Habertürk
    Takipde Kalın!
      Günlük gelişmeleri takip edebilmek için habertürk uygulamasını indirin

        1 Kasım seçimleri ile siyasi belirsizlik azalmasına azaldı ama ekonomideki belirsizlikler aynı ölçüde gerilemedi. Hem iş dünyası hem piyasalar hükümeti yeterince reformist bulmadı. Hükümet Programı ve geçen hafta perşembe günü açıklanan Eylem Planı’nda böyle bir izlenim alamadılar. Üstüne üstlük Rusya ile kriz yaşamaya başladık. Yabancılar zaten 1 Kasım sonrası Türkiye’den çıkıyorlar. Borsada net bazda 1.2 milyar dolarlık satış yaptılar. Devlet iç borçlanma senetlerinde de yaklaşık yarım milyar dolarlık çıkışları oldu. Bu da son yılların en güçlü aylık sermaye çıkışına işaret eder.

        - FED’in faiz artırımının da Türkiye için risk doğuracak bir süreç olabileceğini düşünmeye başladı piyasalar. Çünkü faiz artırım sürecine Türkiye yeterince ayak uyduramayabilir. Bu nedenle bizim piyasalar borsadan başlayarak son 4 işgününde bozuldu ve dünyadan negatif ayrışmaya başladı. Dünkü borsa primlerini ve bizde yüzde 4’e varan artışı ise FED kararıyla piyasaların rahatlayacağına inananların öncü alımlarına yorumlayabiliriz.

        - Geçen perşembe gününden bu yana geçen 4 işgününde İstanbul Borsası yüzde 7 düşerken, gelişen borsalar yüzde 3 değer kaybetti.

        - TL’nin değer kaybı yüzde 2.1’e varırken, gelişen ülkelerin paraları dolara karşı yüzde 0.42 ile sınırlı düştü.

        - Faiz ise yüzde 11’in altındayken üstüne attı.

        FED’in ilk faiz artırımına hazırlık amaçlı gelişmekte olan piyasalarda son ince ayarlar çekiliyor ve kısmen negatif etkilenme söz konusu. Ancak Türkiye piyasasında ekstra bir stres var. Piyasalardaki fiyatlamaların bize gösteridiği bu.

        Sorduk ve öğrendik ki, piyasalar sinirli. Şöyle ki:

        - Reformlar yeterli değilken, çifte referandum gündeme gelebilir. Bütçede harcamalar da artıyor. Bu, seçim atmosferinin devam edeceğini gösterir.

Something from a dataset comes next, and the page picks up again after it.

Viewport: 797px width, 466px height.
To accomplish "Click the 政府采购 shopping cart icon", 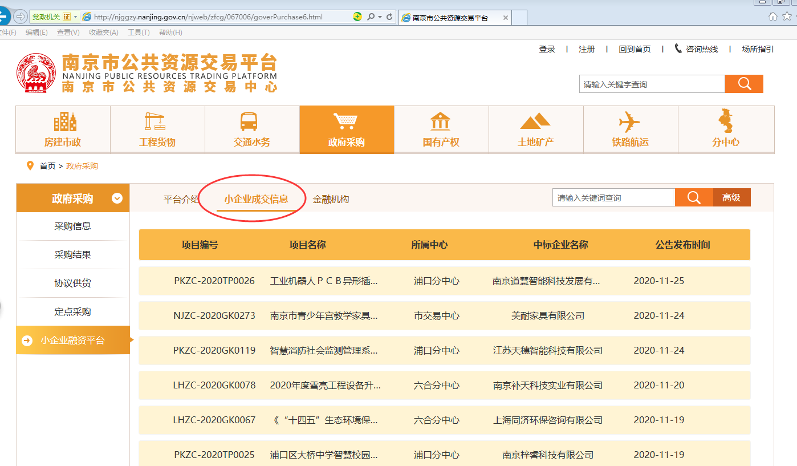I will pyautogui.click(x=345, y=121).
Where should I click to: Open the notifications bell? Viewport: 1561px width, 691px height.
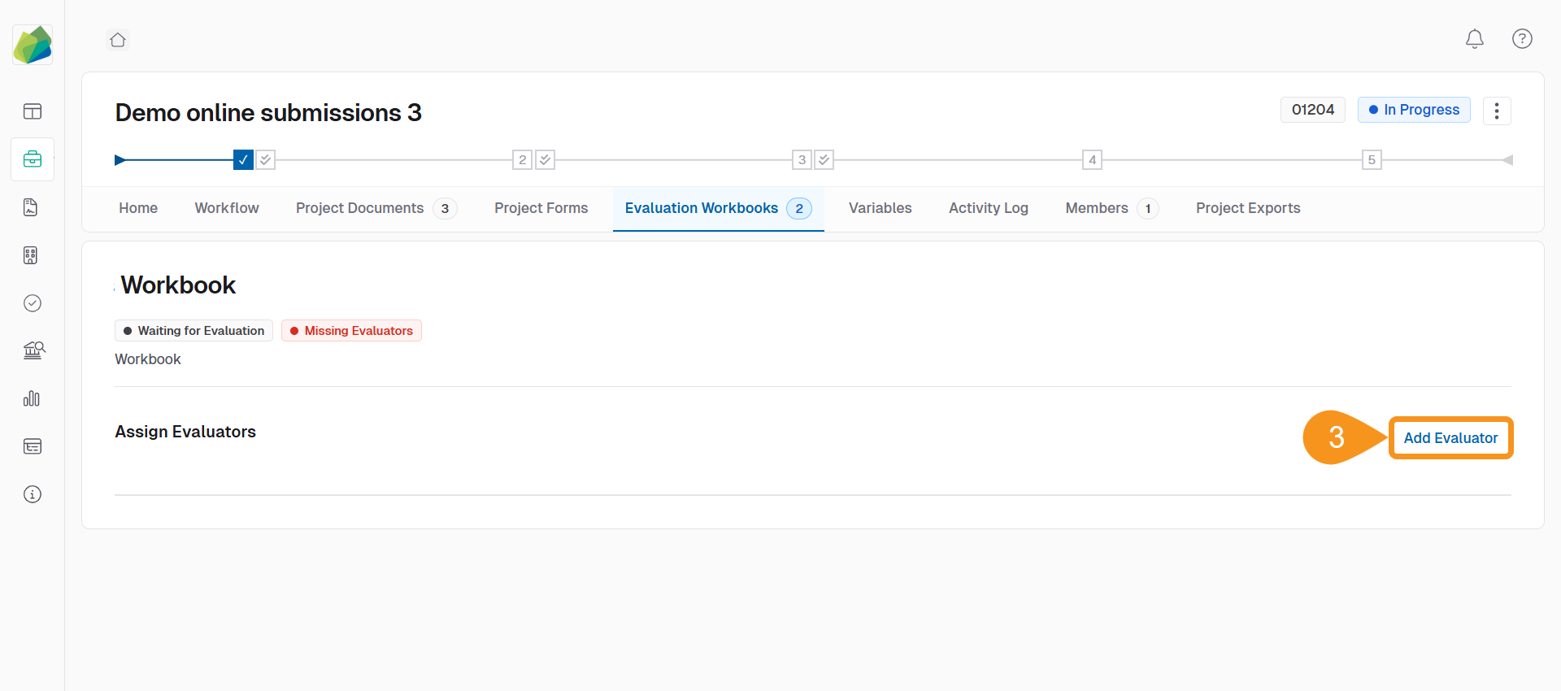[x=1474, y=39]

        - Ekonomide kaynak ihtiyacı artarken, dış kaynak maliyeti de artıyor. FED’in faiz artırımı hem maliyeti hem likiditeyi azaltacak. Buna karşılık Türkiye’nin bu yeni dengeye uyumu, faizi FED ile birlikte ayarlamaktan geçiyor. Ama Merkez Bankası’nın ve hükümet yetkililerinin açıklamalarından bu yola gidilmeyeceği anlaşılıyor. İlk etapta zorunlu karşılıklar indirilecek.

        - Azalacak küresel likidite ve maliyeti yükselecek uluslararası sermayeden, cazip gelişmekte olan ülkeler pay almaya devam edecek. Cazibenin bir parçası da reel getiri sağlamak. Bunun içinde kurun düzeyi ve istikrarı da var, faizin seviyesi de.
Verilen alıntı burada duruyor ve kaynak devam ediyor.